• ASSIGNMENT:
Your answer should consist of every line in the records that holds "agent".

Data excerpts:
======

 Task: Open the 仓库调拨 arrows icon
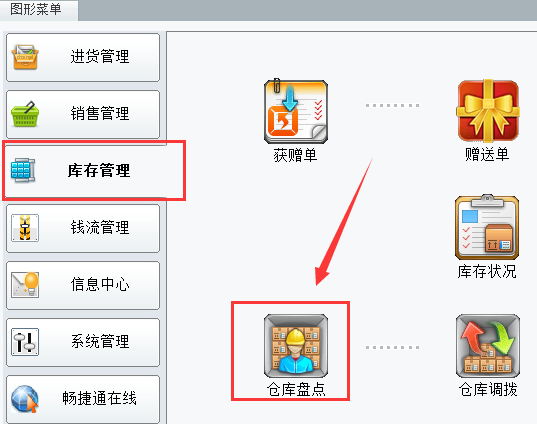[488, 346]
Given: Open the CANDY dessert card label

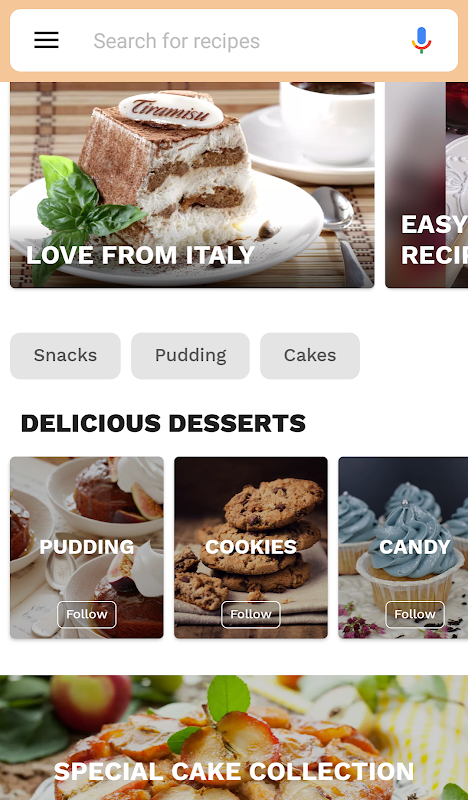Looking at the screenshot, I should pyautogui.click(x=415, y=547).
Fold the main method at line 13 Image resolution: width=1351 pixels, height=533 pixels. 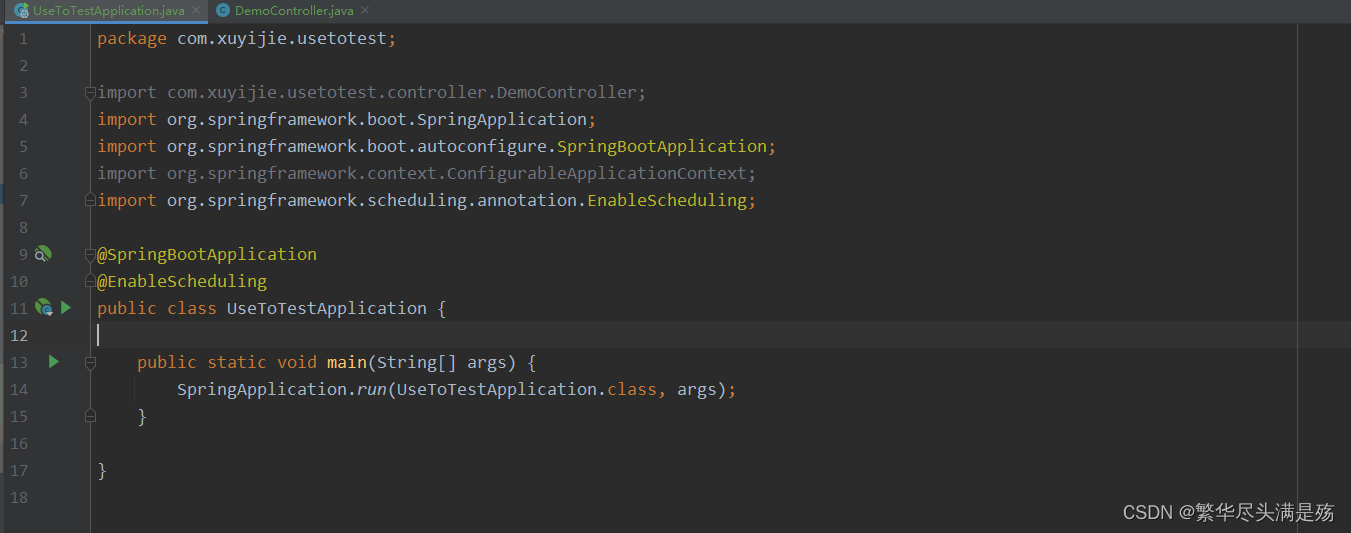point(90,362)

======

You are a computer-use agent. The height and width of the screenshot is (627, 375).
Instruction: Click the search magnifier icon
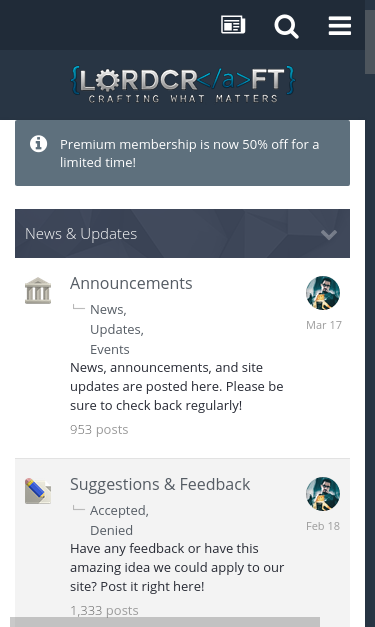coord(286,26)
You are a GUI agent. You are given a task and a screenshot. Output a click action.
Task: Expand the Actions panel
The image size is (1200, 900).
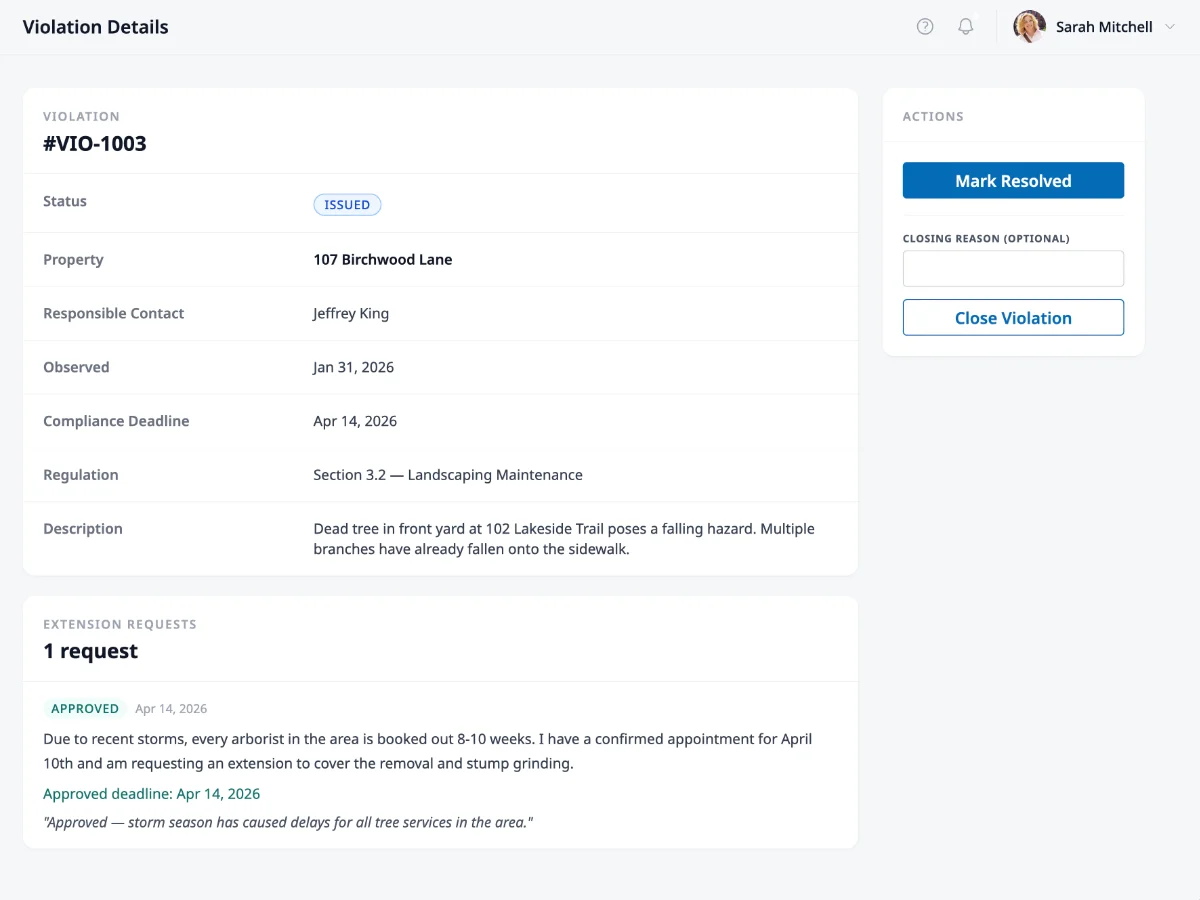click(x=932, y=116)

======

• SOLUTION TO THIS TASK:
You are a computer-use agent. The height and width of the screenshot is (627, 375).
You are a GUI agent. You are given a task and a screenshot. Output a click action.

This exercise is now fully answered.